● Given data
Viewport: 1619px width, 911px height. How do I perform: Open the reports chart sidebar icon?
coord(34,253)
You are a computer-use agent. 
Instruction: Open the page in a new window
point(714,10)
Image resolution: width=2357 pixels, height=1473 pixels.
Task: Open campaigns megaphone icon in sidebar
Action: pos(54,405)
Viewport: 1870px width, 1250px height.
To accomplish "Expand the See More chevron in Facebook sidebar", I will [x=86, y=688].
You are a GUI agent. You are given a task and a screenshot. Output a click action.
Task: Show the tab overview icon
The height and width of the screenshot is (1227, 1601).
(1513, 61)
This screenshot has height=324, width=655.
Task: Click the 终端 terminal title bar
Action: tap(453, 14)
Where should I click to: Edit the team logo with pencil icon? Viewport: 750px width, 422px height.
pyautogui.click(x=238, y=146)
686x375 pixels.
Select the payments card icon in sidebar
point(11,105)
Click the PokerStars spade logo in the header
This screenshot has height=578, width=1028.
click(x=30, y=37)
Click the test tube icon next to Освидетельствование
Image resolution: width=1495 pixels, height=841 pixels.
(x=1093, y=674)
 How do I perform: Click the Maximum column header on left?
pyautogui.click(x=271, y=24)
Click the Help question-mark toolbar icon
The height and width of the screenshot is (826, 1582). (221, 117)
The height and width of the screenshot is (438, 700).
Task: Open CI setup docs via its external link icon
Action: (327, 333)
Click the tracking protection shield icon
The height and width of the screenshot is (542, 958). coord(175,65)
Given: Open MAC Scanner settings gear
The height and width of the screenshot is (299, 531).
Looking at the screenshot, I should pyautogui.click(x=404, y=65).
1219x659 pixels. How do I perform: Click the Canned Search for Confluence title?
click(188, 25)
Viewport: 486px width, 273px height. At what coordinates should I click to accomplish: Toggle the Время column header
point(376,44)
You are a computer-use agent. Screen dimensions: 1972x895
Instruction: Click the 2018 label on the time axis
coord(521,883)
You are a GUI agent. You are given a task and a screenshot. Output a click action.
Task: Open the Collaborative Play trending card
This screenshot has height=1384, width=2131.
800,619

● Brief
Restate the records above exactly.

● Finished exercise
Viewport: 1619px width, 911px height. How do I perform: Open the reports chart sidebar icon?
coord(34,253)
You are a computer-use agent. 
Instruction: Open the page in a new window
point(714,10)
Image resolution: width=2357 pixels, height=1473 pixels.
Task: Open campaigns megaphone icon in sidebar
Action: pos(54,405)
Viewport: 1870px width, 1250px height.
To accomplish "Expand the See More chevron in Facebook sidebar", I will [x=86, y=688].
You are a GUI agent. You are given a task and a screenshot. Output a click action.
Task: Show the tab overview icon
The height and width of the screenshot is (1227, 1601).
(1513, 61)
This screenshot has height=324, width=655.
Task: Click the 终端 terminal title bar
Action: tap(453, 14)
Where should I click to: Edit the team logo with pencil icon? Viewport: 750px width, 422px height.
pyautogui.click(x=238, y=146)
686x375 pixels.
Select the payments card icon in sidebar
point(11,105)
Click the PokerStars spade logo in the header
This screenshot has height=578, width=1028.
click(x=30, y=37)
Click the test tube icon next to Освидетельствование
Image resolution: width=1495 pixels, height=841 pixels.
(x=1093, y=674)
 How do I perform: Click the Maximum column header on left?
pyautogui.click(x=271, y=24)
Click the Help question-mark toolbar icon
The height and width of the screenshot is (826, 1582). (221, 117)
The height and width of the screenshot is (438, 700).
Task: Open CI setup docs via its external link icon
Action: (327, 333)
Click the tracking protection shield icon
The height and width of the screenshot is (542, 958). coord(175,65)
Given: Open MAC Scanner settings gear
The height and width of the screenshot is (299, 531).
Looking at the screenshot, I should pyautogui.click(x=404, y=65).
1219x659 pixels. How do I perform: Click the Canned Search for Confluence title?
click(188, 25)
Viewport: 486px width, 273px height. At what coordinates should I click to accomplish: Toggle the Время column header
point(376,44)
You are a computer-use agent. Screen dimensions: 1972x895
Instruction: Click the 2018 label on the time axis
coord(521,883)
You are a GUI agent. You are given a task and a screenshot. Output a click action.
Task: Open the Collaborative Play trending card
This screenshot has height=1384, width=2131.
800,619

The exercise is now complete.